89 Festivals held throughout the winter and early spring in Athens and its environs at which comedies and tragedies were staged. This reference might remind the reader that those passing the time at this discussion will have already missed the torchlight spectacle at the festival of Bendis.
90 This is the third person dual pronoun (autô). Formulations to the effect “each is one and both together (amphoterô) are two” occur repeatedly in Plato’s dialogues, for example at Theaetetus 185B. There, as here, the context of the remark is an approach to the central presupposition that distinguishes philosophic learning from all other kinds, the conviction that knowledge and opinion are different in kind.

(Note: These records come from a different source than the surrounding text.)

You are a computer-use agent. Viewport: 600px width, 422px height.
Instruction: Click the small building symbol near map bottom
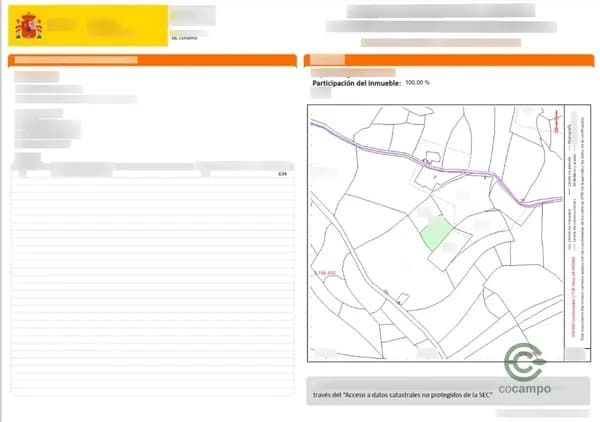[x=400, y=297]
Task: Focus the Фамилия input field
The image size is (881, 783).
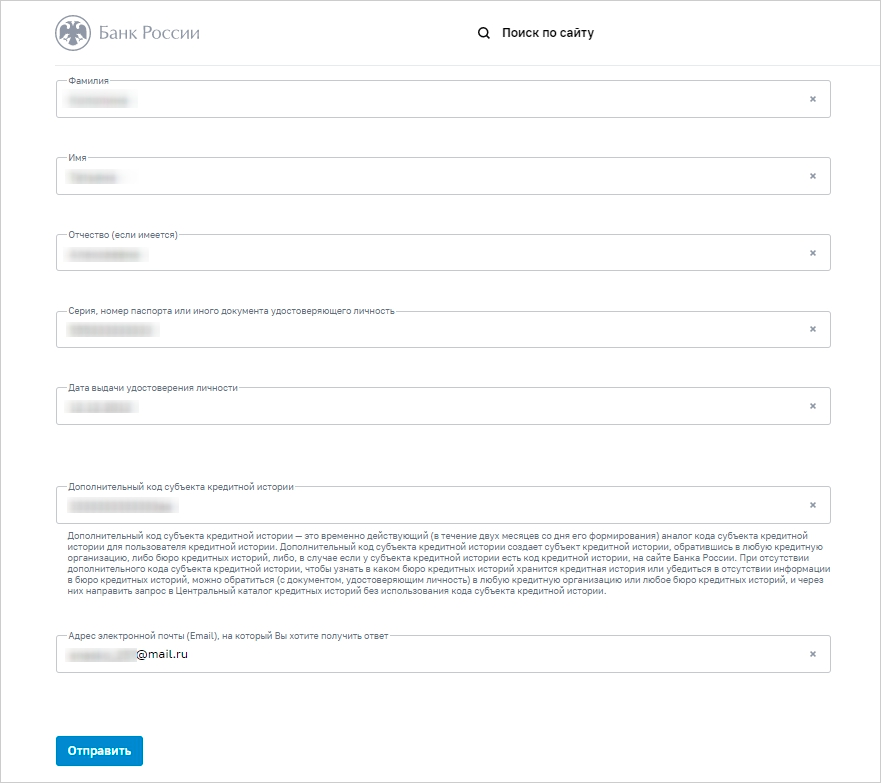Action: 443,99
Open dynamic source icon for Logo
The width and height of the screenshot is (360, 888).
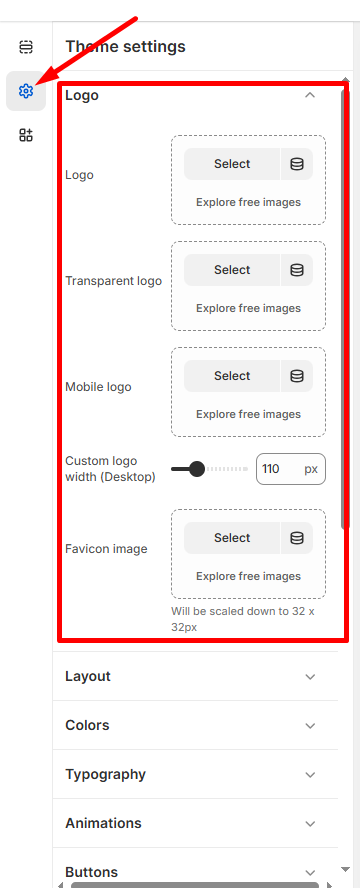(297, 164)
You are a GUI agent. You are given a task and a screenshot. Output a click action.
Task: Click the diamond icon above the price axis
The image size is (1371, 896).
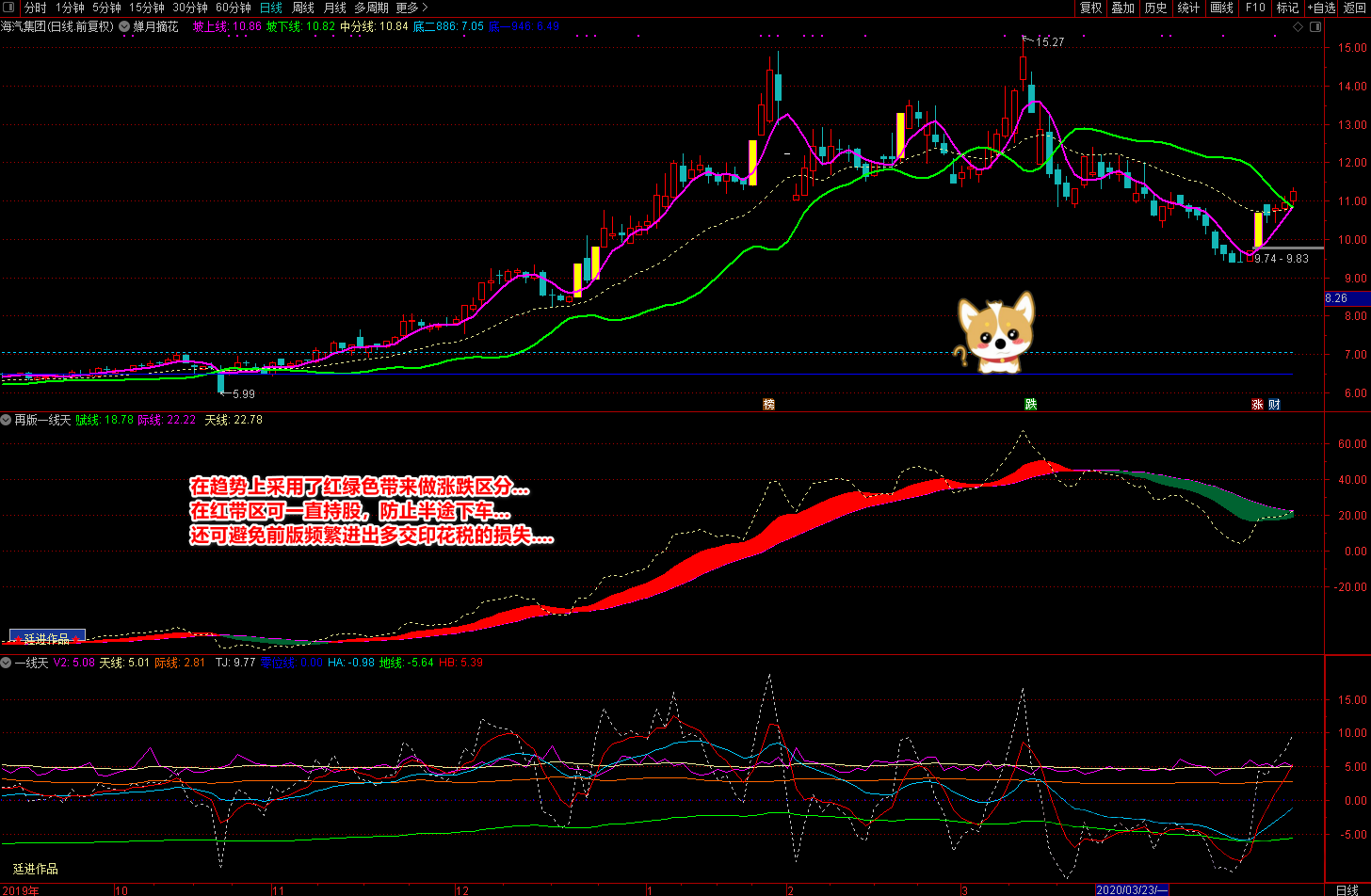1298,27
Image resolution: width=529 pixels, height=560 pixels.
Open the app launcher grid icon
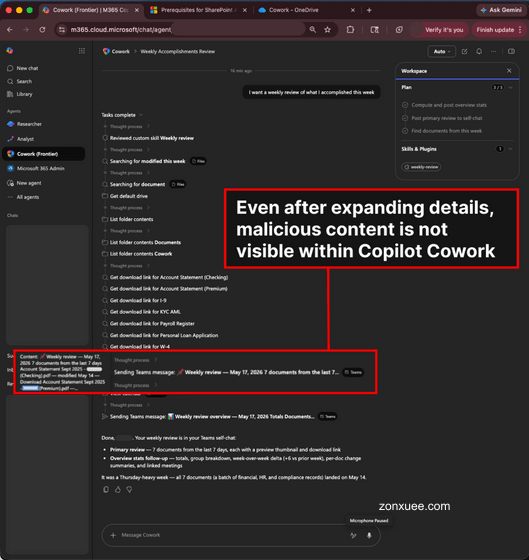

The relevance to that distinction of knowing how to count up to two returns to the dialogue both playfully and seriously in 522C, where the following discussion uncovers a capacity of the soul higher than reasoning, much as a part of the soul between reasoning and desire was uncovered in Bk. IV.

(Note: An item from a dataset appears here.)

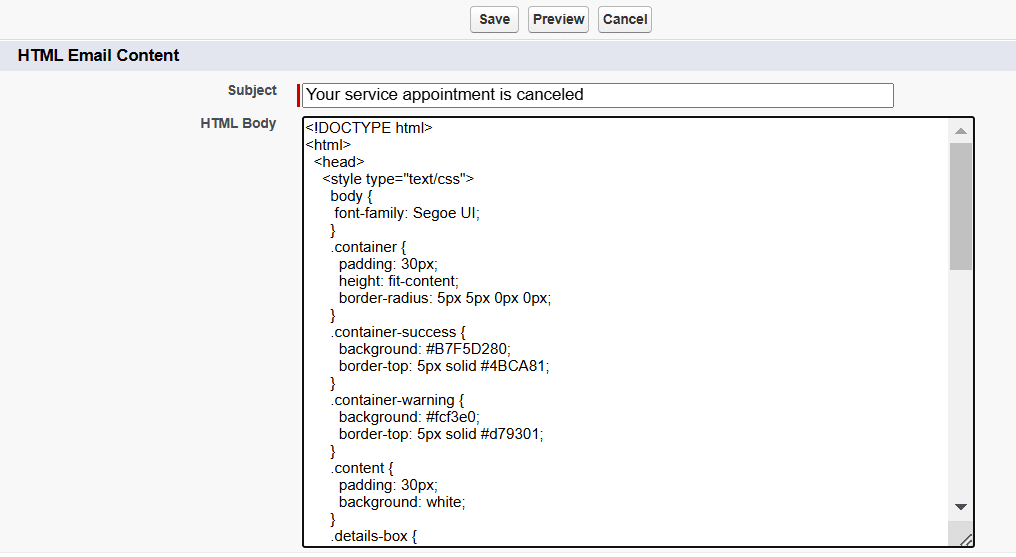Viewport: 1016px width, 557px height.
Task: Cancel editing the email template
Action: pos(625,20)
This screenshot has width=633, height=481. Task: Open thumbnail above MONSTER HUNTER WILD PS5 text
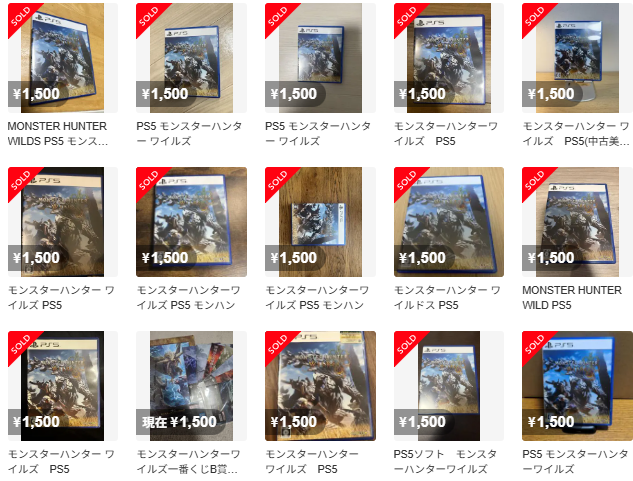point(577,222)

91 The word form (eidos) is now used for the first time in the dialogue with the precise sense spelled out just below: the invisible look by which thinking can grasp an intelligible thing itself.
92 The word used here for knowledge (gnômê) is the root of the verb translated as “discern” (gignôskein), implying a grasping of something by evidence. The verb translated “accept the seeming” (doxazein) is built on the word for opinion (doxa) and related to the word used constantly to mean “it seems” (dokein). Discernment is what Socrates implied in Bk. I that Thrasymachus lacked (347D). It goes beyond a merely passive relation to appearances, and is a step toward knowing in the unqualified sense (eidenai), a verb Socrates will begin to use just below. None of this is technical jargon; it is vivid, shared, ordinary speech, evoking familiar experiences. For that reason, the precision in the intricate stretch of argument about to begin is not merely verbal or logical, but is itself a potential step toward knowing.
93 “A man and not a man saw and didn’t see a bird and not a bird on a stick and not a stick and threw and didn’t throw at it a rock and not a rock.” The eunuch had bad eyesight, the bat was on a reed, the rock was a piece of pumice, and the throw missed.